Sería motivo de alegría descubrir que todo ha sido y está siendo producto de voluntades de ciertos individuos o grupos poderosos. Porque eso excluiría la triste verdad: que la voluntad humana ya tiene escasa capacidad de influjo en el rumbo global de la civilización. Esto último es lo terrible y lo verdaderamente peligroso: que de nuestra supuesta libertad queda prácticamente nada, apenas lo que concierne a la elección de detalles en medio de la marea de lo global y variantes electivas en lo privado que no trascienden a lo público.

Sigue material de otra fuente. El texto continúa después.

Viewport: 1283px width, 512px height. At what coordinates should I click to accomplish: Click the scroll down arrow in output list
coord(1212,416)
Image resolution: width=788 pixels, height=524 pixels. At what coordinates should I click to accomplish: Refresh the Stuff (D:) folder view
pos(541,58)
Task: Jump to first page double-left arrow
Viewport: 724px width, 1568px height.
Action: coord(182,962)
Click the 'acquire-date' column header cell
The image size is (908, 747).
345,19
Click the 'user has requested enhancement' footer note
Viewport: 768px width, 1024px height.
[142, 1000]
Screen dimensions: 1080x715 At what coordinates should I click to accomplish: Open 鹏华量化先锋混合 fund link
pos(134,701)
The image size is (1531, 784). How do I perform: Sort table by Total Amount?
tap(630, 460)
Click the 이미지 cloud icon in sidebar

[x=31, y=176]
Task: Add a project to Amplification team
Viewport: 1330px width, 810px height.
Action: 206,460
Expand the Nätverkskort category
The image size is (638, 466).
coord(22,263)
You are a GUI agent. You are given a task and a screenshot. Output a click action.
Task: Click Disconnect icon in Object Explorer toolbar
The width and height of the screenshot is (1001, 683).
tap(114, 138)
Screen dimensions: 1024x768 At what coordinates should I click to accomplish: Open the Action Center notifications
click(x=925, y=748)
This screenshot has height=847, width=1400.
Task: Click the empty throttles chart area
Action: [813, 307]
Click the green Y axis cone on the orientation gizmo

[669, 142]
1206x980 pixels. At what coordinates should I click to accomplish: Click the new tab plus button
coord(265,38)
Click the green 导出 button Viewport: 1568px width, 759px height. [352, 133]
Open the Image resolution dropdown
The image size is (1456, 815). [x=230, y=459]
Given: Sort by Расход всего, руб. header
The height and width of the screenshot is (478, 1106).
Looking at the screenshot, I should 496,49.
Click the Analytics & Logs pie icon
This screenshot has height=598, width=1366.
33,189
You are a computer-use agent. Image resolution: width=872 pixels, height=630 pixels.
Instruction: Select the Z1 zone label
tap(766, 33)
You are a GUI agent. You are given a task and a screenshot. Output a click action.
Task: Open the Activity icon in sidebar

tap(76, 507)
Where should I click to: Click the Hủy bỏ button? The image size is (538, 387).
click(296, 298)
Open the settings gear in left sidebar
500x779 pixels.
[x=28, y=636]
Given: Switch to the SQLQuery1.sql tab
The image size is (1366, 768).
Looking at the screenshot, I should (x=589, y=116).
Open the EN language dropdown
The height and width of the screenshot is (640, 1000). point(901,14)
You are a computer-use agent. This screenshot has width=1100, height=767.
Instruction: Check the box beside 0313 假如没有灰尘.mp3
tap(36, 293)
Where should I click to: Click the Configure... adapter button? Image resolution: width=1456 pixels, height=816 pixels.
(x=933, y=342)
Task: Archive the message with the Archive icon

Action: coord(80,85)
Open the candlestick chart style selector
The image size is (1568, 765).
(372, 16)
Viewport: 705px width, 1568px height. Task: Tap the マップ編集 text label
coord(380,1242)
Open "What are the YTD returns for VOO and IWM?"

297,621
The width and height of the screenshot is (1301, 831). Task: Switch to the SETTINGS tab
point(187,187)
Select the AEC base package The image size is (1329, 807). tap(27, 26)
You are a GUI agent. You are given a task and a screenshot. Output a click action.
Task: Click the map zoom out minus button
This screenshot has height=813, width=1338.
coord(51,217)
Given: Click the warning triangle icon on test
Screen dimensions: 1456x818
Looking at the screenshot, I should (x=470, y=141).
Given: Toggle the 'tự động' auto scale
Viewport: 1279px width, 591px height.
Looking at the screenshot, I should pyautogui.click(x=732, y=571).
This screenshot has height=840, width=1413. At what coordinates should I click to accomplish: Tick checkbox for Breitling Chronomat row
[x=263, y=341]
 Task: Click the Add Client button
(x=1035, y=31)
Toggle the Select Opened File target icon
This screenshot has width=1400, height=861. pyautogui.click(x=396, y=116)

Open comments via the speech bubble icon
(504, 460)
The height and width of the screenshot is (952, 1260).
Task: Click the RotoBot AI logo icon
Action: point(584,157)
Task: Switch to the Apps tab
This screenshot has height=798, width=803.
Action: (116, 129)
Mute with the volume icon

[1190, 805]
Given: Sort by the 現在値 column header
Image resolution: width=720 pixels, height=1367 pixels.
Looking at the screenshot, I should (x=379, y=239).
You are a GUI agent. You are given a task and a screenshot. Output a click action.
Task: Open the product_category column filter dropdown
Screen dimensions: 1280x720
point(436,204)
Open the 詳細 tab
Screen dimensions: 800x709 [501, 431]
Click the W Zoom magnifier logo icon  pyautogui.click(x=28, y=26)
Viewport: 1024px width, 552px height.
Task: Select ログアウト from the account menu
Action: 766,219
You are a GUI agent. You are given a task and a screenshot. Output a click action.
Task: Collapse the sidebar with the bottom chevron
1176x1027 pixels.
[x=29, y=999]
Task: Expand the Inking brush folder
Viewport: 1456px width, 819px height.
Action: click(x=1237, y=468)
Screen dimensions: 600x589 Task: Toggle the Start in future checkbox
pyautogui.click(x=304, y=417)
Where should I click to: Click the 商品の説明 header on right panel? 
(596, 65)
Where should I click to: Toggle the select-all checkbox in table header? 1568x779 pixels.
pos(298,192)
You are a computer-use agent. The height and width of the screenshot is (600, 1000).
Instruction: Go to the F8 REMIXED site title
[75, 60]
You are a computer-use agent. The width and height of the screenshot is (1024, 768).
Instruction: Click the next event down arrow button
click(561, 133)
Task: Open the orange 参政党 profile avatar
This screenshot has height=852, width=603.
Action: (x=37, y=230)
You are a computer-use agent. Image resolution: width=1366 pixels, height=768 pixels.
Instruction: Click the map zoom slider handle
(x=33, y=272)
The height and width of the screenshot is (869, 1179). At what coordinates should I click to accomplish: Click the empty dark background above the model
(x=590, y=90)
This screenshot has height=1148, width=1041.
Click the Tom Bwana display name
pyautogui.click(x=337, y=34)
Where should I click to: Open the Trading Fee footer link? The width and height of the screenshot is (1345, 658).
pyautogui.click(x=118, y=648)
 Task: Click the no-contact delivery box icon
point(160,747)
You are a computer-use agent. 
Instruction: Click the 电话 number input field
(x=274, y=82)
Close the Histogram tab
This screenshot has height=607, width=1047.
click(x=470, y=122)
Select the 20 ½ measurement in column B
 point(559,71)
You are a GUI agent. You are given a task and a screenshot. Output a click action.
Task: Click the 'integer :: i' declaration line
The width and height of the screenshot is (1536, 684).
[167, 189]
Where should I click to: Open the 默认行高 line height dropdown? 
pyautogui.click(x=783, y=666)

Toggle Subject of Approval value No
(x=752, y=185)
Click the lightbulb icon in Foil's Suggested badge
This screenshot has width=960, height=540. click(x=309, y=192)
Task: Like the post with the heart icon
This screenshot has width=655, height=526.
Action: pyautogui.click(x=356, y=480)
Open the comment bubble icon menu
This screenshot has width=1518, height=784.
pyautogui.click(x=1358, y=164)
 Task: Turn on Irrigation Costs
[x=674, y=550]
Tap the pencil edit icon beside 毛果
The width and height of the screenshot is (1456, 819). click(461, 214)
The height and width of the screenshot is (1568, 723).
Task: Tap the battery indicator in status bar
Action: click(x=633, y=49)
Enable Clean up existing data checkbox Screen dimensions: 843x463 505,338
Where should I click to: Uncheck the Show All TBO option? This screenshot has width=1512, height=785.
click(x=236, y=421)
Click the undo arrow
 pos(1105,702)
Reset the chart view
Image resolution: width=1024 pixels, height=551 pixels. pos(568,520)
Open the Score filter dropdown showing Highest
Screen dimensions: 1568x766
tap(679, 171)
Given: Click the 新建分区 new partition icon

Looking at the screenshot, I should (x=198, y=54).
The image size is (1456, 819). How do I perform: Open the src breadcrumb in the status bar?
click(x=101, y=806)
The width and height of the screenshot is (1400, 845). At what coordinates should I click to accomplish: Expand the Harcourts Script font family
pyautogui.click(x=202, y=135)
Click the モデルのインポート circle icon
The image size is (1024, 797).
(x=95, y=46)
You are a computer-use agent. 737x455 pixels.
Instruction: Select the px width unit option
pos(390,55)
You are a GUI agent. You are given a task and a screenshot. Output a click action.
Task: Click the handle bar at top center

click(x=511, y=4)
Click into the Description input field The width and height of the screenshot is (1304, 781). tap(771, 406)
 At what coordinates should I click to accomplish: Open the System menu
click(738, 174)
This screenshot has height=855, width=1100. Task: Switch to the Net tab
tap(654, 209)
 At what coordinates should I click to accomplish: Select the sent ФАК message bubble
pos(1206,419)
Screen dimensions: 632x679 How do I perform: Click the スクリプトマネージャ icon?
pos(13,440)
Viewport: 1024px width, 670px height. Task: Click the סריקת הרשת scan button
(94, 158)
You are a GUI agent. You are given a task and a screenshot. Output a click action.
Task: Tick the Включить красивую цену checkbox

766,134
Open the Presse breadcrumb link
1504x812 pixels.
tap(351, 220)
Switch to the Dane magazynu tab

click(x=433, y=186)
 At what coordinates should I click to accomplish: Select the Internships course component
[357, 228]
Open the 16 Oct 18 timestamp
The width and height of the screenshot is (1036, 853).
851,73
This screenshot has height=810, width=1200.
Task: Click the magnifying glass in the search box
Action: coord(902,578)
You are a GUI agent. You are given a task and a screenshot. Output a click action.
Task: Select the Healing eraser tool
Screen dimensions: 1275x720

Muchas cosas pasan en el presente, es un momento bastante complejo, y una de ellas quizás sea esta, que huimos del caos en la naturaleza y de las leyes objetivadas en el fondo de la sociedad. Y que huimos buscando agentes humanos en todo, ilusamente, para escapar a la terrible y triste verdad de que estamos atrapados en un dinamismo enajenante anónimo, sin sujeto. Para revertir la situación habría que reconocerla primero en toda su crudeza y abandonar las mil fugas y sublimaciones que pululan. Abandonar el animismo (de derecha y de izquierda). Tal vez.